*** DATA RECORDS Section Begins ***

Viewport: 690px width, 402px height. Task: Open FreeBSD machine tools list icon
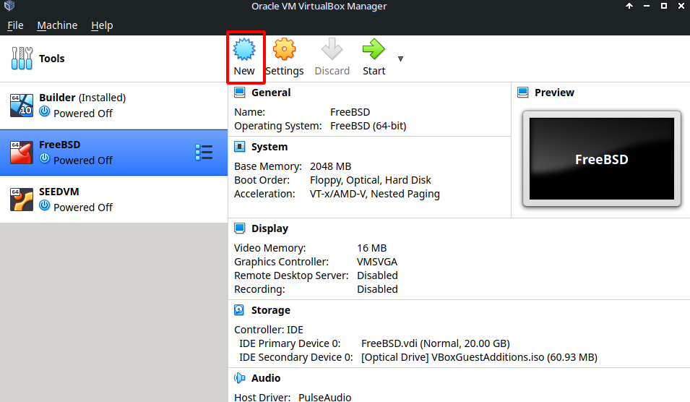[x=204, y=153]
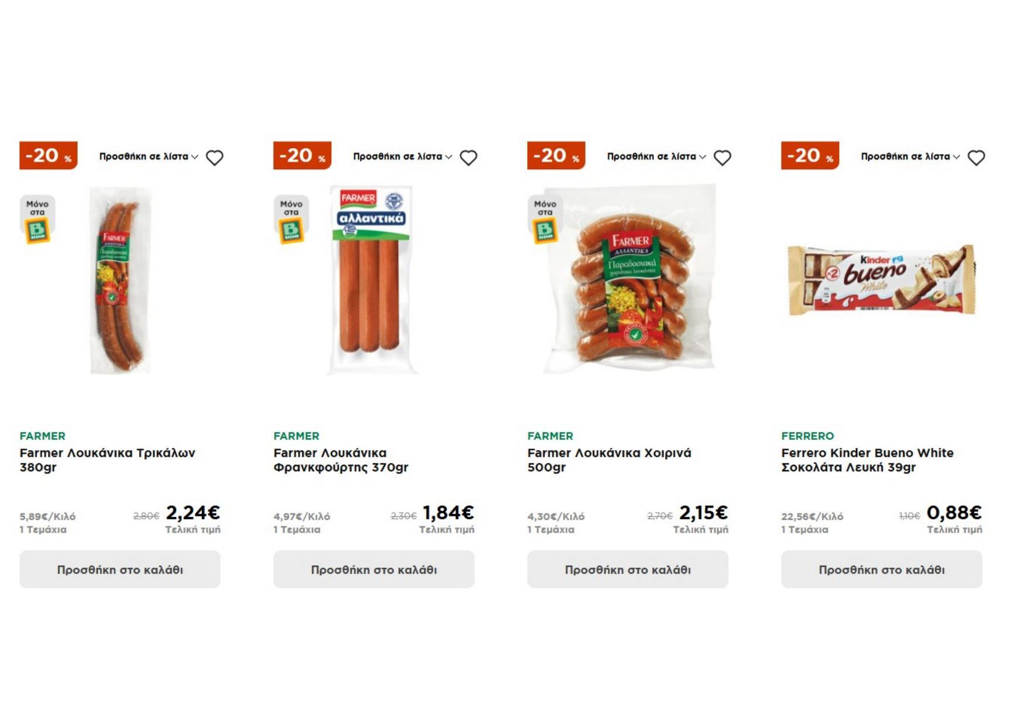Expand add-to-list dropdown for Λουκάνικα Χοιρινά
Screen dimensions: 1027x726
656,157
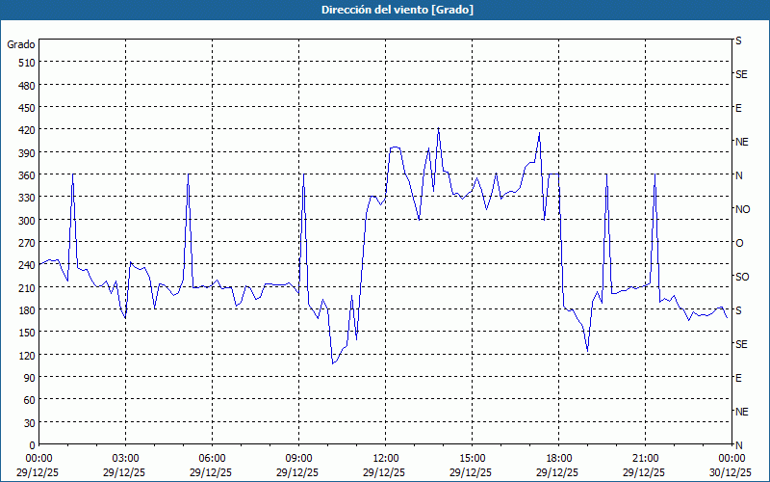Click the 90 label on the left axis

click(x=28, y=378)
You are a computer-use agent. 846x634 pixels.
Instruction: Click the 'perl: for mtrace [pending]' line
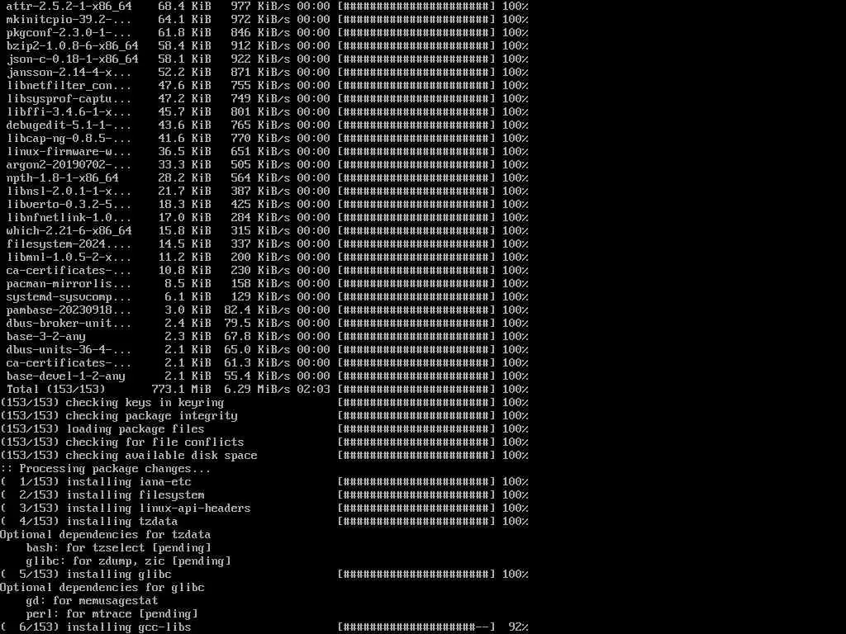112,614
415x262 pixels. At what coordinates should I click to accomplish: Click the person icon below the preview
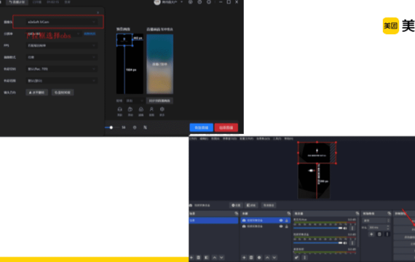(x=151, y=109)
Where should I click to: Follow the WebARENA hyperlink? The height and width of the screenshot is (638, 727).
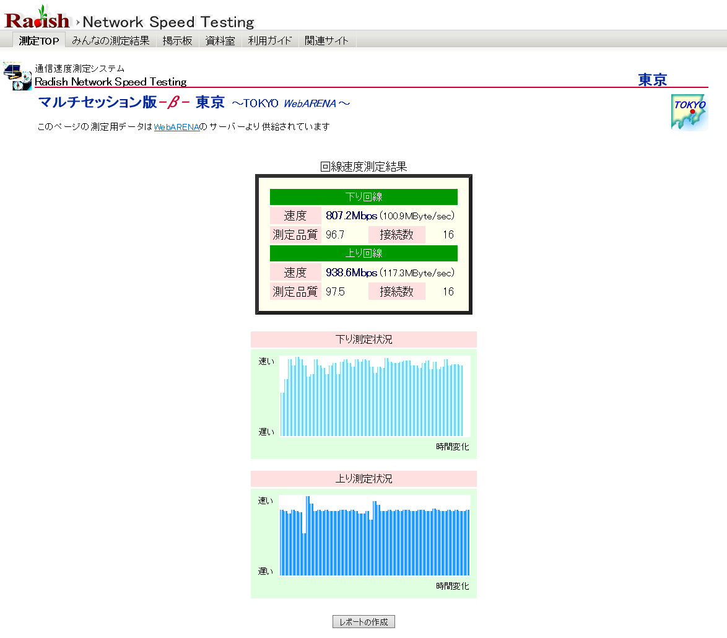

*** DATA RECORDS Section Ends ***
*** DATA RECORDS Section Begins ***

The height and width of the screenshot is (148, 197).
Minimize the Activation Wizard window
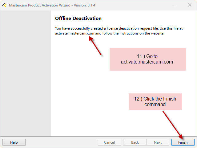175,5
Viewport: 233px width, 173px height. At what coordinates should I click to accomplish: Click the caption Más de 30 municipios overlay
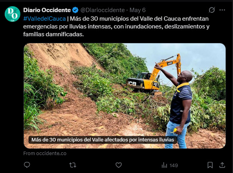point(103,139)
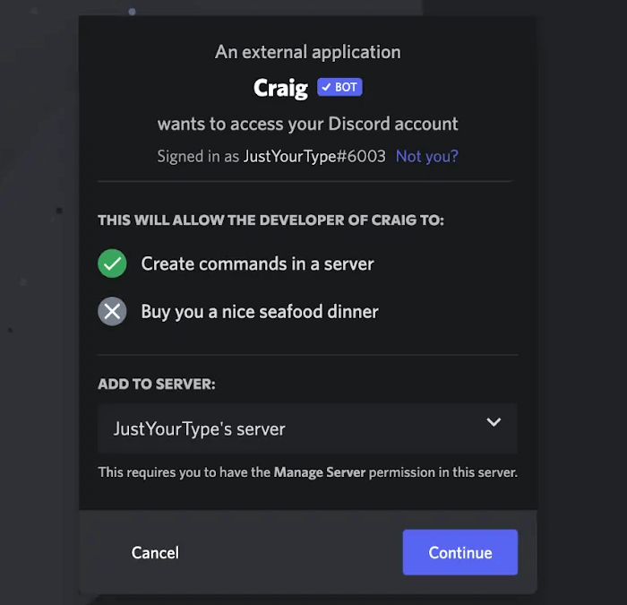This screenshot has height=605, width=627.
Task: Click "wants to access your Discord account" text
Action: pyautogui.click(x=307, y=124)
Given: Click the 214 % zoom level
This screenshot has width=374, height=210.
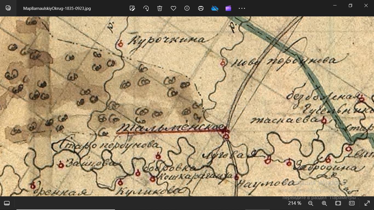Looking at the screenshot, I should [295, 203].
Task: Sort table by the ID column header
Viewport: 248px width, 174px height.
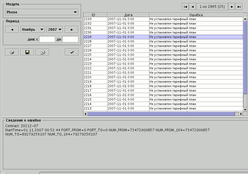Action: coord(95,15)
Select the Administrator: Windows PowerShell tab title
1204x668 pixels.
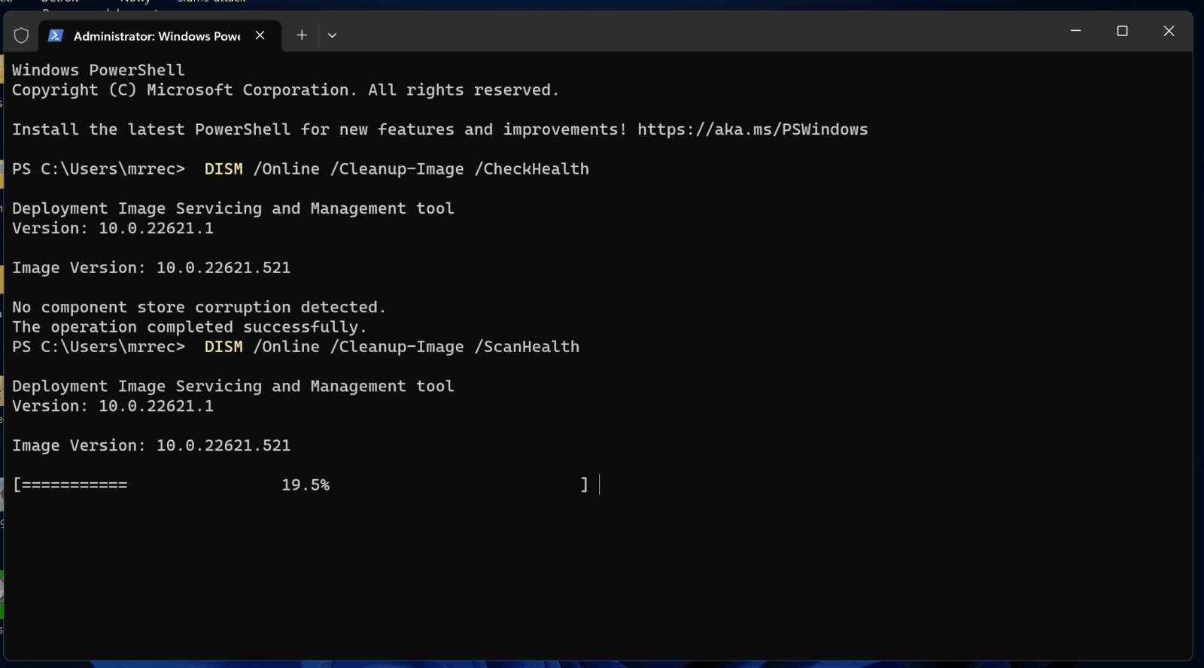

*** DATA RECORDS Section Ends ***

TASK GOAL | Exactly the lines above from the one with "Select the Administrator: Windows" to the one with "1204x668 pixels.", both included, are to be quoted; leave the rest out.

RESULT OF THIS EXERCISE |
Select the Administrator: Windows PowerShell tab title
1204x668 pixels.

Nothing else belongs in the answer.